**Instructions for the task**: When you reach the entries below, transcribe each line word for word.

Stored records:
__________

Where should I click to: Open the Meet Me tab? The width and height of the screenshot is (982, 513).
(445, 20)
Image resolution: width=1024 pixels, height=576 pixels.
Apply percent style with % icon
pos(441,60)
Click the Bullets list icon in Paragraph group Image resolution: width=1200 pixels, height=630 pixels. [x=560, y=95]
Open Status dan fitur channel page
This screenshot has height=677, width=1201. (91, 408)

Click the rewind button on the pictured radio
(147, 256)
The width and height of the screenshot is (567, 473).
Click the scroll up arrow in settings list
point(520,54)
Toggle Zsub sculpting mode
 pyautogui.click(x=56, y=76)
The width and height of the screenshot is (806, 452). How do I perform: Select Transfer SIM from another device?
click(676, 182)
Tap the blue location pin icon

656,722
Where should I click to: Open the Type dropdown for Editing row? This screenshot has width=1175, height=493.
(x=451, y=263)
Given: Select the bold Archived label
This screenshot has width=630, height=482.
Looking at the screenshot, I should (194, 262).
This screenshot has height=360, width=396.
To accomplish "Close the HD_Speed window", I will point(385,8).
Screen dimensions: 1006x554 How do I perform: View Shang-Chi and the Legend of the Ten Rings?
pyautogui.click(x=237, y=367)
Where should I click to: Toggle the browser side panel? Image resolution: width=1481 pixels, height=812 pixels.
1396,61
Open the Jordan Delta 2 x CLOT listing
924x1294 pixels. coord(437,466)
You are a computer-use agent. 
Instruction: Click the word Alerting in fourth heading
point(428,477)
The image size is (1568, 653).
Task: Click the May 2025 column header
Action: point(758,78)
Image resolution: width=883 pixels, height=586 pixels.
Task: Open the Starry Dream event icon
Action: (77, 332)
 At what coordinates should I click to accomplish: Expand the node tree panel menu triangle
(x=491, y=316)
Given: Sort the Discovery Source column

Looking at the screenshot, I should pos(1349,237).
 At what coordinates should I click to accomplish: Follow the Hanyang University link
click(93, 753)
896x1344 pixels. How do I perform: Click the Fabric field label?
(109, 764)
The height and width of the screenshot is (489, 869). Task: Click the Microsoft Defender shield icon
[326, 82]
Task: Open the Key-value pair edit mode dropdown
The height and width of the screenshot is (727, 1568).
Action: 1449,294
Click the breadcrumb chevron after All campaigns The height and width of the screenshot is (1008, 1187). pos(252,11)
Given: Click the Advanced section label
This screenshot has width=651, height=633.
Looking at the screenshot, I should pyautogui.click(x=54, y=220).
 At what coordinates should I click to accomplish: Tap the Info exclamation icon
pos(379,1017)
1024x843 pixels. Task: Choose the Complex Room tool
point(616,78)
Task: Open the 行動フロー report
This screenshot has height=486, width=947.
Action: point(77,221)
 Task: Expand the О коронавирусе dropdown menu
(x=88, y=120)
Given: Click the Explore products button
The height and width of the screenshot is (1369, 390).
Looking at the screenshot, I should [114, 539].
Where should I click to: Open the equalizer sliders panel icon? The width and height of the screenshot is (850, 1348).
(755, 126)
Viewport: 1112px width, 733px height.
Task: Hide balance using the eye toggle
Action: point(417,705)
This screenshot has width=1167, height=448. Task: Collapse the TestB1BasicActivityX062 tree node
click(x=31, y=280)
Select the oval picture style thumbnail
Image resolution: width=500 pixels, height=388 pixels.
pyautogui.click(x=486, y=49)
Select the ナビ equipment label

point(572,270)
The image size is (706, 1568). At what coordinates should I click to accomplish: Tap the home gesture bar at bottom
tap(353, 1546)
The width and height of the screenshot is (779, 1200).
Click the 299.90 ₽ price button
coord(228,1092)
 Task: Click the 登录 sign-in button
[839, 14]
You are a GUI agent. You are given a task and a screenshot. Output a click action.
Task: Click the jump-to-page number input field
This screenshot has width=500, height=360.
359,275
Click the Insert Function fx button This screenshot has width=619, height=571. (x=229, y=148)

__________

**Answer below**:
Where should I click to: Open the Meet Me tab? The width and height of the screenshot is (982, 513).
(445, 20)
Image resolution: width=1024 pixels, height=576 pixels.
Apply percent style with % icon
pos(441,60)
Click the Bullets list icon in Paragraph group Image resolution: width=1200 pixels, height=630 pixels. [x=560, y=95]
Open Status dan fitur channel page
This screenshot has height=677, width=1201. (91, 408)

Click the rewind button on the pictured radio
(147, 256)
The width and height of the screenshot is (567, 473).
Click the scroll up arrow in settings list
point(520,54)
Toggle Zsub sculpting mode
 pyautogui.click(x=56, y=76)
The width and height of the screenshot is (806, 452). How do I perform: Select Transfer SIM from another device?
click(676, 182)
Tap the blue location pin icon

656,722
Where should I click to: Open the Type dropdown for Editing row? This screenshot has width=1175, height=493.
(x=451, y=263)
Given: Select the bold Archived label
This screenshot has width=630, height=482.
Looking at the screenshot, I should (194, 262).
This screenshot has height=360, width=396.
To accomplish "Close the HD_Speed window", I will point(385,8).
Screen dimensions: 1006x554 How do I perform: View Shang-Chi and the Legend of the Ten Rings?
pyautogui.click(x=237, y=367)
Where should I click to: Toggle the browser side panel? Image resolution: width=1481 pixels, height=812 pixels.
1396,61
Open the Jordan Delta 2 x CLOT listing
924x1294 pixels. coord(437,466)
You are a computer-use agent. 
Instruction: Click the word Alerting in fourth heading
point(428,477)
The image size is (1568, 653).
Task: Click the May 2025 column header
Action: point(758,78)
Image resolution: width=883 pixels, height=586 pixels.
Task: Open the Starry Dream event icon
Action: (77, 332)
 At what coordinates should I click to accomplish: Expand the node tree panel menu triangle
(x=491, y=316)
Given: Sort the Discovery Source column

Looking at the screenshot, I should pos(1349,237).
 At what coordinates should I click to accomplish: Follow the Hanyang University link
click(93, 753)
896x1344 pixels. How do I perform: Click the Fabric field label?
(109, 764)
The height and width of the screenshot is (489, 869). Task: Click the Microsoft Defender shield icon
[326, 82]
Task: Open the Key-value pair edit mode dropdown
The height and width of the screenshot is (727, 1568).
Action: 1449,294
Click the breadcrumb chevron after All campaigns The height and width of the screenshot is (1008, 1187). pos(252,11)
Given: Click the Advanced section label
This screenshot has width=651, height=633.
Looking at the screenshot, I should pyautogui.click(x=54, y=220).
 At what coordinates should I click to accomplish: Tap the Info exclamation icon
pos(379,1017)
1024x843 pixels. Task: Choose the Complex Room tool
point(616,78)
Task: Open the 行動フロー report
This screenshot has height=486, width=947.
Action: point(77,221)
 Task: Expand the О коронавирусе dropdown menu
(x=88, y=120)
Given: Click the Explore products button
The height and width of the screenshot is (1369, 390).
Looking at the screenshot, I should [114, 539].
Where should I click to: Open the equalizer sliders panel icon? The width and height of the screenshot is (850, 1348).
(755, 126)
Viewport: 1112px width, 733px height.
Task: Hide balance using the eye toggle
Action: point(417,705)
This screenshot has width=1167, height=448. Task: Collapse the TestB1BasicActivityX062 tree node
click(x=31, y=280)
Select the oval picture style thumbnail
Image resolution: width=500 pixels, height=388 pixels.
pyautogui.click(x=486, y=49)
Select the ナビ equipment label

point(572,270)
The image size is (706, 1568). At what coordinates should I click to accomplish: Tap the home gesture bar at bottom
tap(353, 1546)
The width and height of the screenshot is (779, 1200).
Click the 299.90 ₽ price button
coord(228,1092)
 Task: Click the 登录 sign-in button
[839, 14]
You are a GUI agent. You are given a task and a screenshot. Output a click action.
Task: Click the jump-to-page number input field
This screenshot has width=500, height=360.
359,275
Click the Insert Function fx button This screenshot has width=619, height=571. (x=229, y=148)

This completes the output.